Fresh after surviving attempts to impeach him, Brazilian President Michel Temer found himself in a new scandal after he was forced to deny claims that he had his administration spy on a Supreme Court justice investigating him for corruption.

In a story posted late Friday on its website, Veja magazine cites an anonymous presidential aide as saying that Temer and his advisers asked the Brazilian Intelligence Agency to spy on Edson Fachin, who is the justice in charge of an investigation into whether Temer accepted bribes and endorsed buying the silence of a former lawmaker convicted of corruption.

This is the latest in a series of accusations that threaten to cut short Temer’s tenure.

According to Veja, Temer’s team is looking for a way to discredit Fachin — and thus hopefully sink the investigation.

The revelations came just hours after the Supreme Electoral Tribunal cleared Temer’s 2014 campaign of charges that it received illegal financing. That decision was seen as giving the embattled Temer some breathing room, but the new accusations threaten to sink him anew, further constraining his ability to govern and reinvigorating calls for his resignation.

Carmen Lucia, the president of the Supreme Court, issued a scathing statement on Saturday, calling the alleged spying a tactic of dictatorships.

“It is unacceptable to commit a serious crime against the Supreme Federal Tribunal, against democracy and against liberty, if the report of this illegal invasion into the life of one of (the court’s) members is confirmed,” she wrote.

Attorney General Rodrigo Janot said he learned of the accusation with “puzzlement.”

“If such an attack on the powers of the republic and the democratic state of law is confirmed, it would be one more unhappy episode in the grave democratic crisis that this country is going through,” he said in a statement Saturday.

Temer denied the accusation in a statement.

“The government does not use the public machine against Brazilian citizens, much less does it engage in any kind of action that doesn’t respect the strict dictates of the law,” the statement said.

It also reiterated that the government has never tried to constrain Operation Car Wash, the sprawling corruption investigation that has ensnared much of Brazil’s political elite and led to allegations against the president himself.

Already exceptionally unpopular and seen by many Brazilians as illegitimate because he came to power following the impeachment and removal of his predecessor Dilma Rousseff, the accusations of corruption against Temer have called into question whether he can finish out his term.

Last month, a recording emerged that apparently captured Temer endorsing a plan to pay hush money to ex-House Speaker Eduardo Cunha, who is serving 15 years in prison for corruption and money laundering. Soon after, another bombshell emerged: Temer was being investigated for taking bribes.

Janot, the attorney general, is considering pressing charges against him for allegedly receiving bribes, over the audio recording and for allegedly trying to obstruct the Car Wash investigation.

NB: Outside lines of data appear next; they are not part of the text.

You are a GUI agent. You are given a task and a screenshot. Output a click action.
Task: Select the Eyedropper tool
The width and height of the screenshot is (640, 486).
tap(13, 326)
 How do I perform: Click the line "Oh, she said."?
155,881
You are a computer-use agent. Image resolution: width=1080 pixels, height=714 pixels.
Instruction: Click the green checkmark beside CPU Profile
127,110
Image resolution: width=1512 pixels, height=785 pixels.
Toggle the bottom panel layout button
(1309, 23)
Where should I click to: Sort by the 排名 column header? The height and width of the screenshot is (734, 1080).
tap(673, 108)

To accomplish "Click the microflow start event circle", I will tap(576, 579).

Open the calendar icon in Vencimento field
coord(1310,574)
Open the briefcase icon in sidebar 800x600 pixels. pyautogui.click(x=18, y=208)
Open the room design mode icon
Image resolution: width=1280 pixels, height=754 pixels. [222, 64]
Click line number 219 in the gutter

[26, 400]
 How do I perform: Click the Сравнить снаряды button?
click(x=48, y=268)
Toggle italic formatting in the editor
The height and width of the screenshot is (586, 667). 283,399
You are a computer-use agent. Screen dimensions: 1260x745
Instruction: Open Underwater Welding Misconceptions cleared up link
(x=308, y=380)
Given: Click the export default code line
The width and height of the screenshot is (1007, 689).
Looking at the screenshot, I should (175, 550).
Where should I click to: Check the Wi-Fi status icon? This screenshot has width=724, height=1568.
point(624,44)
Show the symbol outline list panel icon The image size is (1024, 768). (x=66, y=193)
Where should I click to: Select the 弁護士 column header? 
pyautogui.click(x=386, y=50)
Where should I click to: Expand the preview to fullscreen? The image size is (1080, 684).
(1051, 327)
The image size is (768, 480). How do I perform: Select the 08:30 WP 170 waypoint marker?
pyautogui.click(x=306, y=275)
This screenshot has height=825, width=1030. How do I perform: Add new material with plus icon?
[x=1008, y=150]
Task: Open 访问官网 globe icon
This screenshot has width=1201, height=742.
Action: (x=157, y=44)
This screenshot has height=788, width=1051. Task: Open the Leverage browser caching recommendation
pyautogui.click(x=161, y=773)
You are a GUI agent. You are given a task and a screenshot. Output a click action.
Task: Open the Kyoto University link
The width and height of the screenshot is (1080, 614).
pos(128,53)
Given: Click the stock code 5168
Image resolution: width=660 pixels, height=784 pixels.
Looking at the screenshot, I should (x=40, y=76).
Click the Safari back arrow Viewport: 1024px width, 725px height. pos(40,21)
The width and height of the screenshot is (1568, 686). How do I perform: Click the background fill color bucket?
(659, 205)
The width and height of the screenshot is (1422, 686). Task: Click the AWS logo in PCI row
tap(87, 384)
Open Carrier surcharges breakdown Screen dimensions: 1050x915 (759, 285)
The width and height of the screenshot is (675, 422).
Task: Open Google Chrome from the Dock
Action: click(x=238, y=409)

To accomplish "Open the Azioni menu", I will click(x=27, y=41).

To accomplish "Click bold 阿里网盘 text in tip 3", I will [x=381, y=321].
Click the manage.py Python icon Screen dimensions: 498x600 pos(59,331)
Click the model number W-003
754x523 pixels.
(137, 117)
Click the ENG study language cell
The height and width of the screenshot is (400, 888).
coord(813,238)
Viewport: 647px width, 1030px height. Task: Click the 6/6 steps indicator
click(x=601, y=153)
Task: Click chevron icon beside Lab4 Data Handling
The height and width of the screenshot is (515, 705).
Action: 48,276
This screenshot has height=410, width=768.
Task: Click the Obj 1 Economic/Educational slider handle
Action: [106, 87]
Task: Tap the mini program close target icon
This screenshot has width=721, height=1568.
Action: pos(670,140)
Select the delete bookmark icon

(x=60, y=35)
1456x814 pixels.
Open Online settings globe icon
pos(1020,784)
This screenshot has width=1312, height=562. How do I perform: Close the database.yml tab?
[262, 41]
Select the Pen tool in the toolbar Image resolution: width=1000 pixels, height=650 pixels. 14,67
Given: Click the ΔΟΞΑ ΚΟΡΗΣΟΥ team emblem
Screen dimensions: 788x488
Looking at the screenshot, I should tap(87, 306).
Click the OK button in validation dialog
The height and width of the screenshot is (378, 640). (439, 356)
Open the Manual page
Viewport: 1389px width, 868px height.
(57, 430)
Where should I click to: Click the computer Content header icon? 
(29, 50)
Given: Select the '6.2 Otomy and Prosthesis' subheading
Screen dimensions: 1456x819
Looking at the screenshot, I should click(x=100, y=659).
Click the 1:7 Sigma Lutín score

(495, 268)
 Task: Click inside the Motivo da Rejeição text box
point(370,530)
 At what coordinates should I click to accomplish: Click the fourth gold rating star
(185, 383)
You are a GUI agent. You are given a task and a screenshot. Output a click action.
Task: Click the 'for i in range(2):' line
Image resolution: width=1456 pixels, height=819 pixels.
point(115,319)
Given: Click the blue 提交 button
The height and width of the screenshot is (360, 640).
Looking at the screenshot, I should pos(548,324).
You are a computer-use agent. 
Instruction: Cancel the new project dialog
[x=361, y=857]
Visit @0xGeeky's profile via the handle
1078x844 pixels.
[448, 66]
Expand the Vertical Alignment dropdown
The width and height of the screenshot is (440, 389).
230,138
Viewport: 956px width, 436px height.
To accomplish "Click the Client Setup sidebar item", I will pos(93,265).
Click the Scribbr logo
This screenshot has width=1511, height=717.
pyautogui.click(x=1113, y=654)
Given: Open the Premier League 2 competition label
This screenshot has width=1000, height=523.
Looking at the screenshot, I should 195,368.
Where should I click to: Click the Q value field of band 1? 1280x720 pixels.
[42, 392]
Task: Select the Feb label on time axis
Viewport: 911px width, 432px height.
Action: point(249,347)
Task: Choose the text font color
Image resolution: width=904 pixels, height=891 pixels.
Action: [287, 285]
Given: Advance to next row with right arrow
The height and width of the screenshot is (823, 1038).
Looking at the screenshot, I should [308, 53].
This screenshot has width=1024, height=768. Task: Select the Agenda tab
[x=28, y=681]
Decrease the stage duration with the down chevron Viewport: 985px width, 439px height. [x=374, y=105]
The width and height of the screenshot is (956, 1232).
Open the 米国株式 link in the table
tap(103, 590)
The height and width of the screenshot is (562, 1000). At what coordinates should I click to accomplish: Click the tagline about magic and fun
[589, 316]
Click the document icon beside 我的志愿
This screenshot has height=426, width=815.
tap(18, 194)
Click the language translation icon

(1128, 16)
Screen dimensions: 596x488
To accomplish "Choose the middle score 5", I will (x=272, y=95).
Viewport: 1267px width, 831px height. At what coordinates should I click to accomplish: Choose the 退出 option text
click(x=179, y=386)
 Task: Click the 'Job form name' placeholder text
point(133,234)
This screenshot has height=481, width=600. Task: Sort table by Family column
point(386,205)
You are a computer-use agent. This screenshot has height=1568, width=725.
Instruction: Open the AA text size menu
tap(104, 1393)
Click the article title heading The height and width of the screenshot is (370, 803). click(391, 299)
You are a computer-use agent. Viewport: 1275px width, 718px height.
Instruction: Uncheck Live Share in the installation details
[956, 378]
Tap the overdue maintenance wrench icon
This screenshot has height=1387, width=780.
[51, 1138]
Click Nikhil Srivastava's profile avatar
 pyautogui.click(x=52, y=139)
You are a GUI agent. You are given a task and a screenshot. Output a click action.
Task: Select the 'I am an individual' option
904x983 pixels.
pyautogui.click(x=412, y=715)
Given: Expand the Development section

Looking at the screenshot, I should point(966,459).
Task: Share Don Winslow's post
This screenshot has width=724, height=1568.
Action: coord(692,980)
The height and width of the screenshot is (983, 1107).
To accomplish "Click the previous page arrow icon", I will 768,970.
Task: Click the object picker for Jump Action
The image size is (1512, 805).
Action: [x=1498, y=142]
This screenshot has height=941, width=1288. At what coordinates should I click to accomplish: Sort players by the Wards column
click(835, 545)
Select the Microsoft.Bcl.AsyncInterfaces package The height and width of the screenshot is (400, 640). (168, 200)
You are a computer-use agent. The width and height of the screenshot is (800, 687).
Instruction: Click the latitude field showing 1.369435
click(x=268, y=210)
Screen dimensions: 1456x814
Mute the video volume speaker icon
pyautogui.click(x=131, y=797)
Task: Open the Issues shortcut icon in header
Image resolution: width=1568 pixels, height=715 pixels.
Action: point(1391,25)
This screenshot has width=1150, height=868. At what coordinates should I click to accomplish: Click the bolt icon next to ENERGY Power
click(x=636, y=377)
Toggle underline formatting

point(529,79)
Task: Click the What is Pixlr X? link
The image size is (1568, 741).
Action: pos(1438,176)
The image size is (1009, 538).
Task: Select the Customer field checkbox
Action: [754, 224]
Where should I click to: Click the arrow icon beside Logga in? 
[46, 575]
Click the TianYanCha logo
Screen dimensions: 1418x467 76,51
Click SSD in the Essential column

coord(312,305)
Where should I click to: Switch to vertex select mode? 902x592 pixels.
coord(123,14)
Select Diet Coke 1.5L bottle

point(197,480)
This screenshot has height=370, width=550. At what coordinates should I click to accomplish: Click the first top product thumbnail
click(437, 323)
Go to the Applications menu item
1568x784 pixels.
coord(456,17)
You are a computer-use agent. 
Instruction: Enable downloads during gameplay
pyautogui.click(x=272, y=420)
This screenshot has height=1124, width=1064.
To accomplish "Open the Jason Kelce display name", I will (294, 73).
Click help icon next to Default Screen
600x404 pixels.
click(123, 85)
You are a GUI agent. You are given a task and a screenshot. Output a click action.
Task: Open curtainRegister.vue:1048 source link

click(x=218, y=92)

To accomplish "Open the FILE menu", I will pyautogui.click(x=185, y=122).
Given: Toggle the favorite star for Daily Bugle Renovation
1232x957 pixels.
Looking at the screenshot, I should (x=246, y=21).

Temer defied predictions of his imminent political demise when a court acquitted him on charges of having won election thanks to dirty money.

And after Friday’s vote in the Supreme Electoral Tribunal (TSE) he promptly went on the offensive in his battle to survive additional corruption accusations.

Despite being branded by opponents a political “zombie” and likened to characters from “The Walking Dead” television series, the scandal-plagued president’s acquittal in the TSE showed he still has plenty of political life.

The TSE judges voted 4-3 against stripping Temer of his mandate on the grounds that the 2014 presidential election was contaminated by undeclared campaign donations and bribes. That clears him to serve out the rest of his term to the end of 2018.

Dissenting judges painted a grim picture of the way Brazilian corporations seek to buy politicians in Latin America’s biggest country.

But with the panel drawn at 3-3, the TSE’s president Gilmar Mendes cast the deciding vote, urging cool heads at a time of national turmoil.

“You don’t switch the president of the republic every hour,” he said. “There are serious proven facts but not enough to annul the mandate.”